Grant County’s landscaped was forever changed with the introduction of the Columbia Basin Project (Project) in the late 1940s. The Project is the largest water reclamation project in the United States. Irrigation water is diverted from Lake Roosevelt into storage reservoirs (e.g., Banks and Billy Clapp) and then supplied through a vast system of canals to farmers from Odessa south to Pasco. One of the unintended benefits of the Project was the creation of numerous lakes and ponds throughout Grant County through seepage, irrigation returns, and/or elevated water tables. These lakes and ponds have offered recreational fishing opportunities for decades. The Washington Department of Fish and Wildlife (WDFW) stocks hundreds of thousands of trout in several of these lakes and ponds annually. Some of these waters also offer fishing opportunities for naturally self-sustaining populations of bass, walleye, and panfish.
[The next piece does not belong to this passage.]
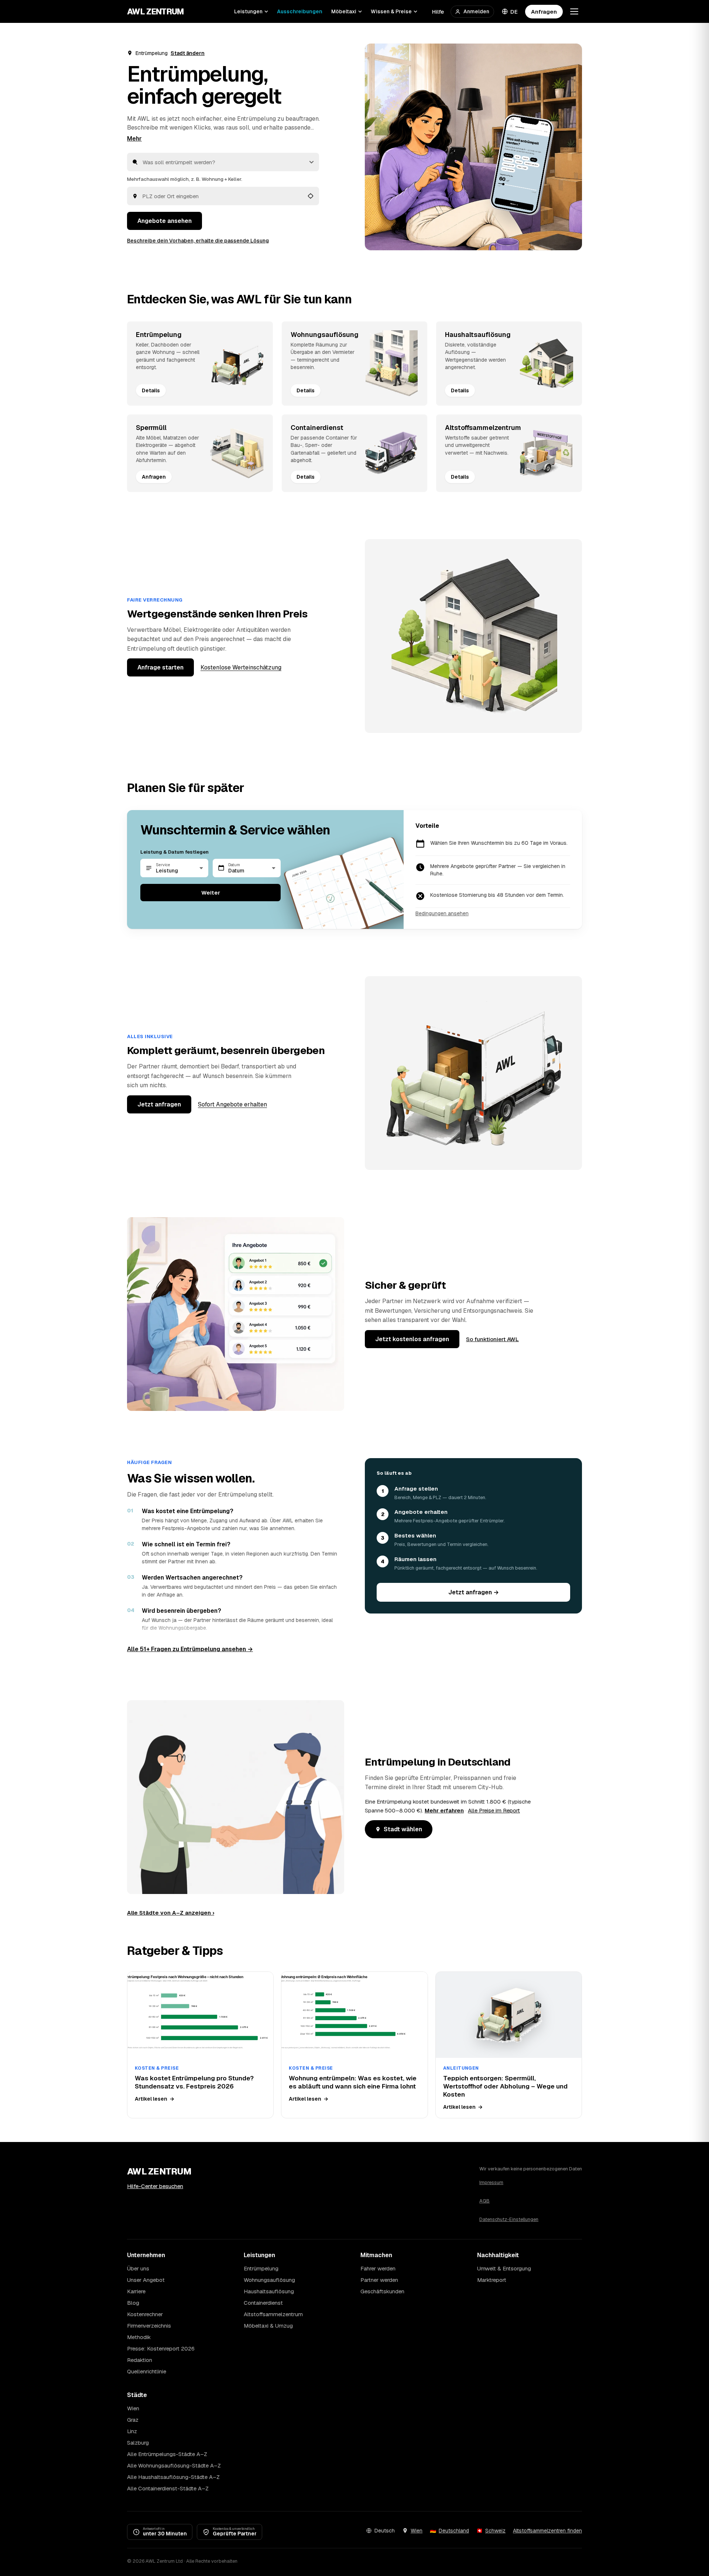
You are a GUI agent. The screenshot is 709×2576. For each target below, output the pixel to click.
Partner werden (379, 2279)
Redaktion (139, 2359)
Many of these waters are destination fisheries visited by out-of-county and non-resident anglers.
The WDFW offers a number of helpful resources to anglers wanting to fish the lakes, ponds, and reservoirs within Grant County. The first
resource is our lowland lake fishing locator on the WDFW website (https://wdfw.wa.gov/fishing/locations/lowland-lakes). Anglers can search this database by county or target fish species. Each lake has its own landing page with useful information such as fish species you might catch, lake size, and locations of access sites. Another resource for anglers is WDFW’s statewide hatchery trout and kokanee stocking plan(https://wdfw.wa.gov/fishing/reports/stocking/statewide). This plan details which lakes are stocked in a given year and with what species and how many of them. Anglers will need to know what the fishing regulations are for a particular lake, pond, or reservoir. Fishing regulations can be found in print at most sporting goods stores, on WDFW’s webpage (https://wdfw.wa.gov/fishing/regulations), or by downloading our Fish Washington mobile app, which is very popular. Lastly, anglers are always welcome to call the regional office in Ephrata to speak with one of our very knowledgeable customer service staff or the local fish biologist to answer any questions.